*** Recorded information Section Begins ***

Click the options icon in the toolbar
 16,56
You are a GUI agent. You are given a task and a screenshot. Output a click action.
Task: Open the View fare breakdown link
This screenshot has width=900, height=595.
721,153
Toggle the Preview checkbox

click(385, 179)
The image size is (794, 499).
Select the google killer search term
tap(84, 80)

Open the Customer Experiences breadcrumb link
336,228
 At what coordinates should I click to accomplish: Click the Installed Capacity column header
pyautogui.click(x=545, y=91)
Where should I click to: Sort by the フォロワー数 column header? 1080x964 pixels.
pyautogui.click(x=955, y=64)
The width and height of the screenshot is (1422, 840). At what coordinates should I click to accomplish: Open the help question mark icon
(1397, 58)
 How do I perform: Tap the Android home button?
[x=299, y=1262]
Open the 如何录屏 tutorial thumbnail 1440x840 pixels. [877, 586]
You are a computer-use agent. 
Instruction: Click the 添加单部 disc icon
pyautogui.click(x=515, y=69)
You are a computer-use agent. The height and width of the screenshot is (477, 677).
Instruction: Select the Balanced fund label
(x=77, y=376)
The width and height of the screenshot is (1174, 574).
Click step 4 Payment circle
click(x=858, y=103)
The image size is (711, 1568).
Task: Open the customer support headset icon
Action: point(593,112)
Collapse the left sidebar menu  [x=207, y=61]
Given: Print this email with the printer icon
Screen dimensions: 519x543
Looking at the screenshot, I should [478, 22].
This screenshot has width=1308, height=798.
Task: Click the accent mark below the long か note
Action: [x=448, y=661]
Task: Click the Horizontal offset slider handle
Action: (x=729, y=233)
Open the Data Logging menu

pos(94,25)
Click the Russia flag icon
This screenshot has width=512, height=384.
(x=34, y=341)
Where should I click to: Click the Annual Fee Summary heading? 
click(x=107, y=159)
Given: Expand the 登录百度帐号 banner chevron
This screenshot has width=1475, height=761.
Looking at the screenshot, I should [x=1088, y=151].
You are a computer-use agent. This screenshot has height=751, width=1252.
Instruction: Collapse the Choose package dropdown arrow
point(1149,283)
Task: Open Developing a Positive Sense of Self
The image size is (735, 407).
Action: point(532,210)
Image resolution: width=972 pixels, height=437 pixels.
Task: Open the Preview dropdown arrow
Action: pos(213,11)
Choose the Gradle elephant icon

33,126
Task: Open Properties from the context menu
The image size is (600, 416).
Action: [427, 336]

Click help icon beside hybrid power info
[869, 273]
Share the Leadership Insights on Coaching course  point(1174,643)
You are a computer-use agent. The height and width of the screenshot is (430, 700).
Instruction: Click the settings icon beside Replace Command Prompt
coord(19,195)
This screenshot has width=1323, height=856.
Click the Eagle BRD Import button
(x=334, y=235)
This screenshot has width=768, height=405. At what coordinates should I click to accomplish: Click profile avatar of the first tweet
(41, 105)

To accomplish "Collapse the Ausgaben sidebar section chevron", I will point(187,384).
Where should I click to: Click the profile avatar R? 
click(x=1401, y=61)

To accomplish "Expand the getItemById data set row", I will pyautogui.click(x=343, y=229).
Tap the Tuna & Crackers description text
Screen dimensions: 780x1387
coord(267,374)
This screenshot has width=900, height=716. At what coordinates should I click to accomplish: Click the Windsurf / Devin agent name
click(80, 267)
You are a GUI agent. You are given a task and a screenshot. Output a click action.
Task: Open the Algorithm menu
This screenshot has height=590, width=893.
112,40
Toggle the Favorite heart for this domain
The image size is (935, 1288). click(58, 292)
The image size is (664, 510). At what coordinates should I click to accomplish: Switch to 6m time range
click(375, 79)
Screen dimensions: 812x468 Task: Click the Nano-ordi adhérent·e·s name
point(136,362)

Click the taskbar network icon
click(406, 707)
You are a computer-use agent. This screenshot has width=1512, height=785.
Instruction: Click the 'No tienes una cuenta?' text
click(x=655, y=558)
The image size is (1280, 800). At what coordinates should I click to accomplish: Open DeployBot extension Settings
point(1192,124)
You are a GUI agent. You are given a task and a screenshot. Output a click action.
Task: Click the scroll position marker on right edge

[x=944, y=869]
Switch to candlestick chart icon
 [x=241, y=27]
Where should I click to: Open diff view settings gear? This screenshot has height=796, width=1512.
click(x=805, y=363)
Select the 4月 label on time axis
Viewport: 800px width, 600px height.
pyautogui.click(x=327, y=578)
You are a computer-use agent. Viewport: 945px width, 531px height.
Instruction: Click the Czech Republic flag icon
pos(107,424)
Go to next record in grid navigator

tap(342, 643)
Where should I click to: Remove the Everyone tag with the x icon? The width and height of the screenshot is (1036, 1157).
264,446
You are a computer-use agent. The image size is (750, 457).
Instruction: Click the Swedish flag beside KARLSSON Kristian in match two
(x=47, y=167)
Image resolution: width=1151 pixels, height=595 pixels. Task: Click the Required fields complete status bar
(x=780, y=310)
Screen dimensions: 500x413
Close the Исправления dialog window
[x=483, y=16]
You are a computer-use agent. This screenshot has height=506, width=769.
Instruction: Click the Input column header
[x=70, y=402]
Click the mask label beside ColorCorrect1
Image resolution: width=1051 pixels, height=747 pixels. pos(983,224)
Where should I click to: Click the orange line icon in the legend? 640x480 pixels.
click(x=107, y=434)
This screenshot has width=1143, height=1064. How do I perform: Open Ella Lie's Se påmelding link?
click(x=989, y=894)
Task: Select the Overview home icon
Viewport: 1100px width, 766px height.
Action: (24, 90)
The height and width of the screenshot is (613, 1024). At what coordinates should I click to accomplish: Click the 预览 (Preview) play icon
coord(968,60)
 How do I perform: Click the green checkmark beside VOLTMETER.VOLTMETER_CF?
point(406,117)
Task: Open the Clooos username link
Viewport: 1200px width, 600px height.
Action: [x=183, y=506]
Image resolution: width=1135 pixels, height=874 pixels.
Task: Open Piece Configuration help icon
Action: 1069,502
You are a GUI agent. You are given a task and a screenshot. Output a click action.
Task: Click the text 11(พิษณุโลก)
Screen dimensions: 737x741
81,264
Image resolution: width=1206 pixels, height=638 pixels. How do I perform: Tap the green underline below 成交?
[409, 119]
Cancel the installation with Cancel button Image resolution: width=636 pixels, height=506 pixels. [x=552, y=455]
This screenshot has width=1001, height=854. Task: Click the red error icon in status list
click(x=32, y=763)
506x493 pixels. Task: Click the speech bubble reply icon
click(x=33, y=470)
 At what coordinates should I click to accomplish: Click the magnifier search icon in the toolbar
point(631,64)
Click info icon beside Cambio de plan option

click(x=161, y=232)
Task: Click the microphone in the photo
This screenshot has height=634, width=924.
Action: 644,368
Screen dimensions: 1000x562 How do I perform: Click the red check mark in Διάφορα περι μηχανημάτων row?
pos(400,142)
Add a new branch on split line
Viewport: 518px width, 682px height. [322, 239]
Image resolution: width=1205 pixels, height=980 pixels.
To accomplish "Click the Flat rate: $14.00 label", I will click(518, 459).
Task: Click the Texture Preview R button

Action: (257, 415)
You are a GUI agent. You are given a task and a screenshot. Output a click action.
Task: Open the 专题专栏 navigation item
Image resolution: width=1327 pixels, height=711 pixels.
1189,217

*** Recorded information Section Ends ***

Copy out every line of the listing where the word "sidebar" occurs.

*Response to the task*:
Collapse the left sidebar menu  [x=207, y=61]
To accomplish "Collapse the Ausgaben sidebar section chevron", I will point(187,384).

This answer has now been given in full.